Embora expressamente
definidos como fornecedores (art. 3º, §2º do CDC), grande é o debate
doutrinário sobre a incidência das normas de proteção ao consumidor nos
contratos firmados entre cliente e instituição bancária.
A oposição do setor
bancário a esse dispositivo é manifesta, sob o argumento de que não há como se
falar em relação de consumo nos contratos assinados entre o cliente (pessoa
física ou jurídica) e o Estabelecimento bancário. Defendendo essa posição
encontramos, por exemplo, o ilustre Profº Arnoldo Wald (1), sob o argumento que
não é possível que o crédito seja usado por um destinatário final, já que, por
sua própria natureza, destina- se à circulação como meio de pagamento (2).

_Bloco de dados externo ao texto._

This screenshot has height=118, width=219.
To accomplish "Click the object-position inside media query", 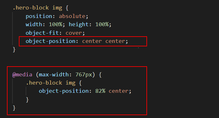I will [64, 91].
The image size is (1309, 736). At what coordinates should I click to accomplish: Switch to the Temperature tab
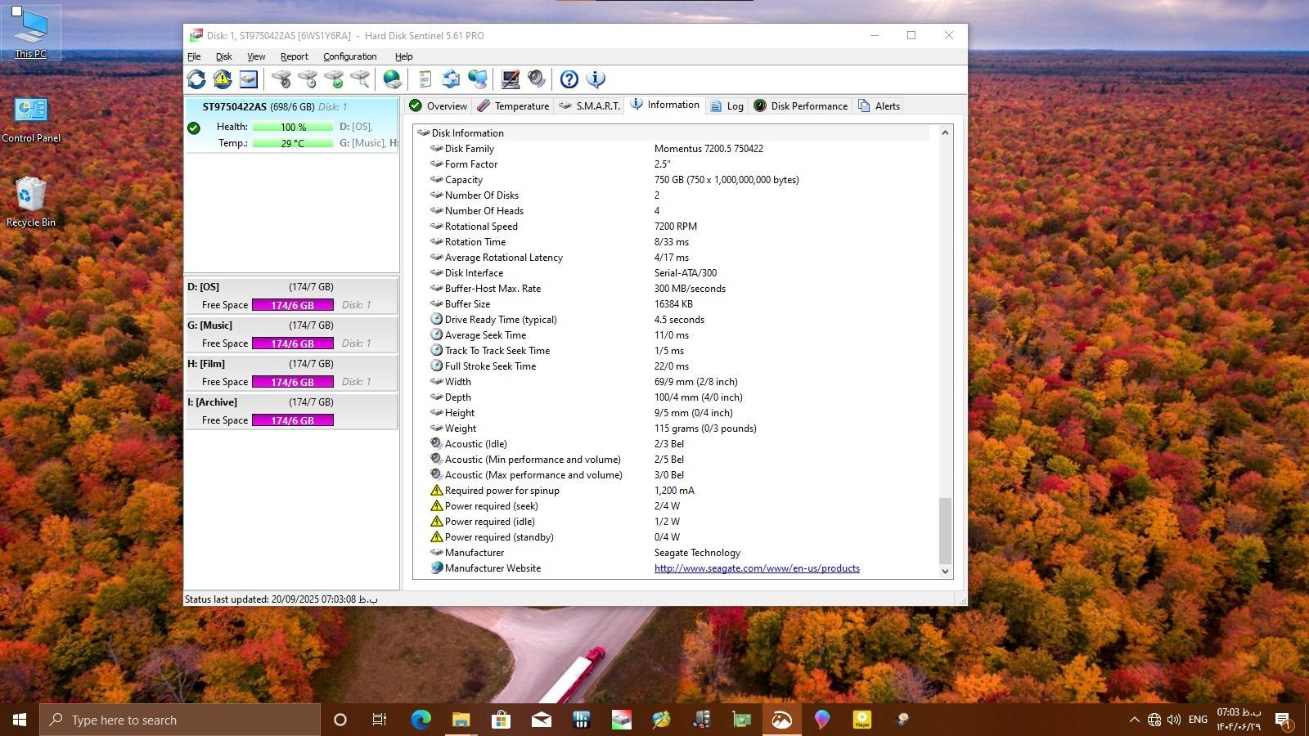pyautogui.click(x=513, y=106)
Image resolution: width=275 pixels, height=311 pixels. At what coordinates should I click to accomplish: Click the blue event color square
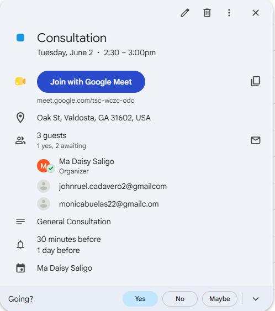point(20,38)
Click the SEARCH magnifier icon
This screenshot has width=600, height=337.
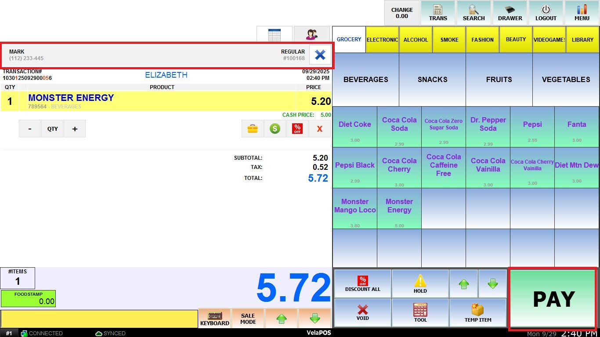coord(473,13)
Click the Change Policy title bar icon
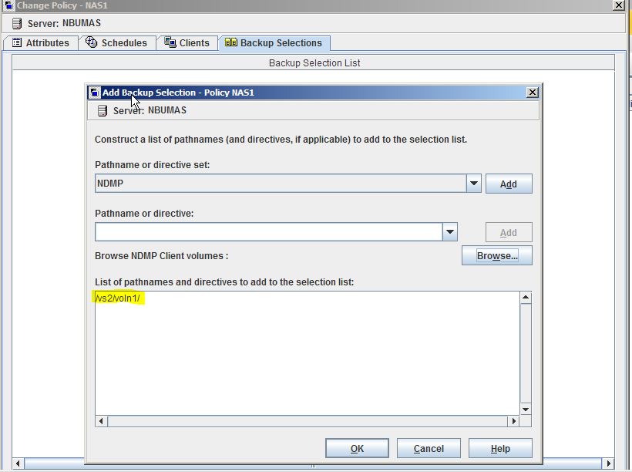This screenshot has height=472, width=632. point(8,5)

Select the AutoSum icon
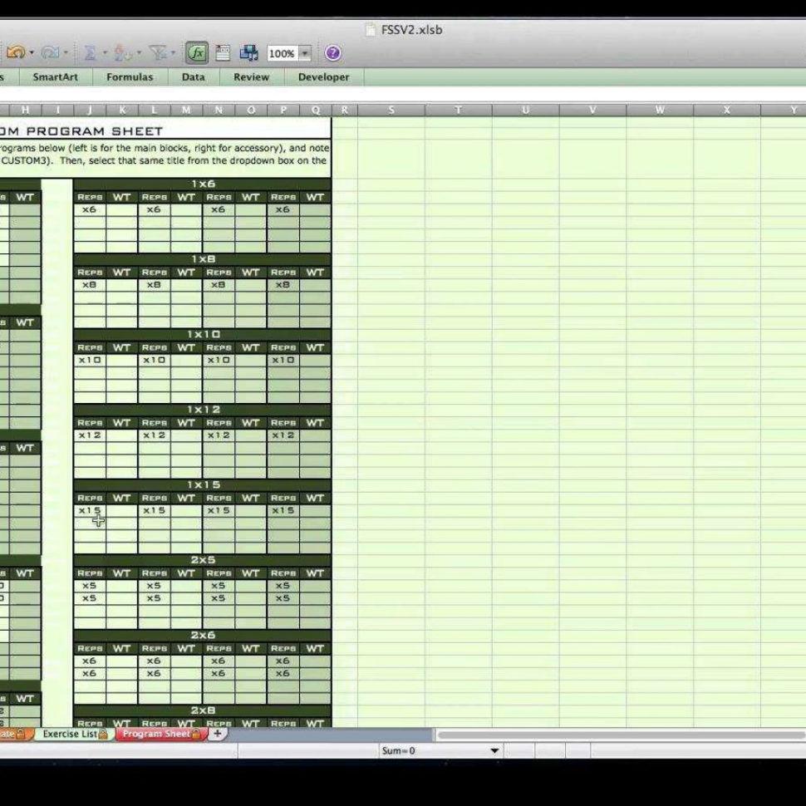coord(91,52)
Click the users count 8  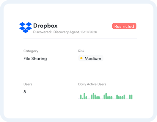coord(25,92)
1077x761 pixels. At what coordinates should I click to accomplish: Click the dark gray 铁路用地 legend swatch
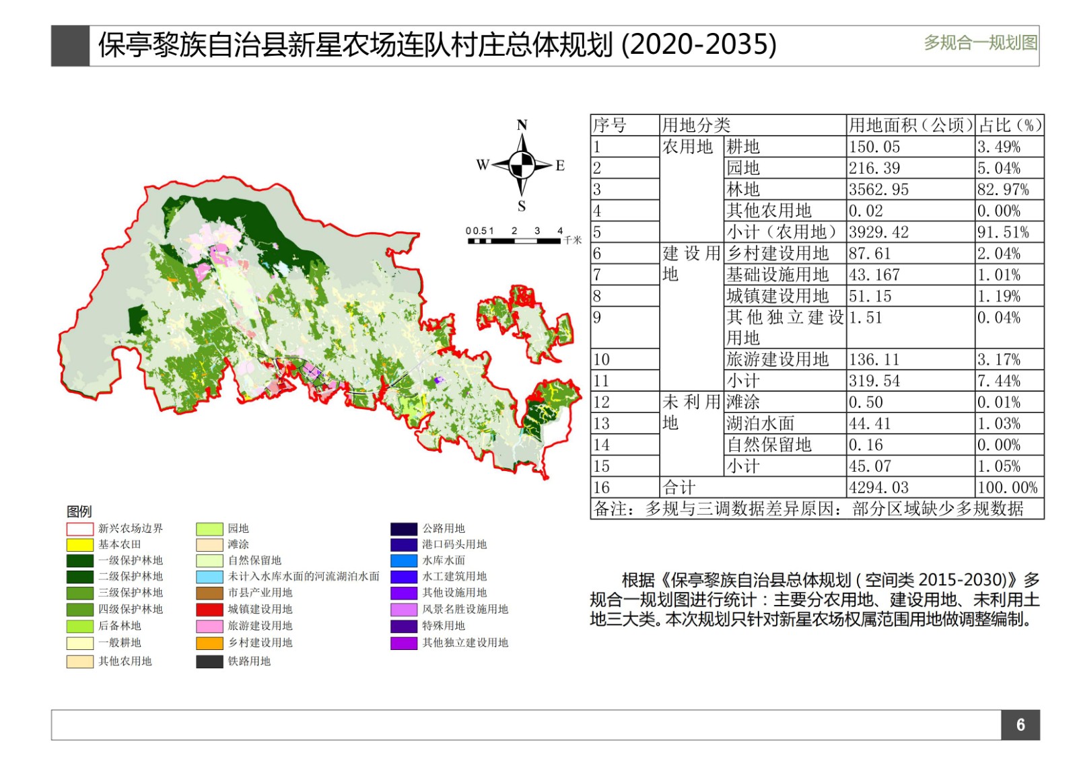coord(209,661)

Por
outro lado, seria aplicável o CDC aos serviços bancários, como, por exemplo,
guarda de documentos e locação de cofres.
Há, entretanto,
outras posições, como a de Luiz Rodrigues Wambier (3), que afirma que os
contratos bancários estão sujeitos ao CDC, se caracterizada a relação de
consumo, isto é, que o contratante seja o próprio consumidor (inexistindo na
relação qualquer intermediário). Assim, "Se, todavia, o tomador dos
recursos se utilizou do montante obtido por meio de operação de crédito (em
sentido amplo) para a realização de atividades próprias, tanto de produção
quanto de consumo, estará efetivamente consumindo aqueles recursos e, com isso,
sujeitando a operação bancária ao crivo do CDC." (4) Wambier não aceita a
argumentação de Wald, e esclarece que o tomador do empréstimo é destinatário
final no sentido de que é o último destinatário daquela relação de consumo. Uma
vez que utilize os recursos constituirá outras relações completamente
desvinculadas da anterior (5).
Também admite aquela
aplicação José Geraldo Brito Filomeno (6) quando afirma que as instituições
financeiras prestam serviços lato sensu aos consumidores quer quando
prestam serviços aos seus clientes (cobrança de contas, expedição de extratos,
etc.) quer quando concedem mútuos ou financiamentos.
James Marins também é
da opinião de que todos os contratos bancários, inclusive aqueles que envolvem
operações financeiras de risco, estariam sujeitos ao CDC pois tratam-se de
atividades oferecidas ao público, no mercado de consumo, mediante remuneração.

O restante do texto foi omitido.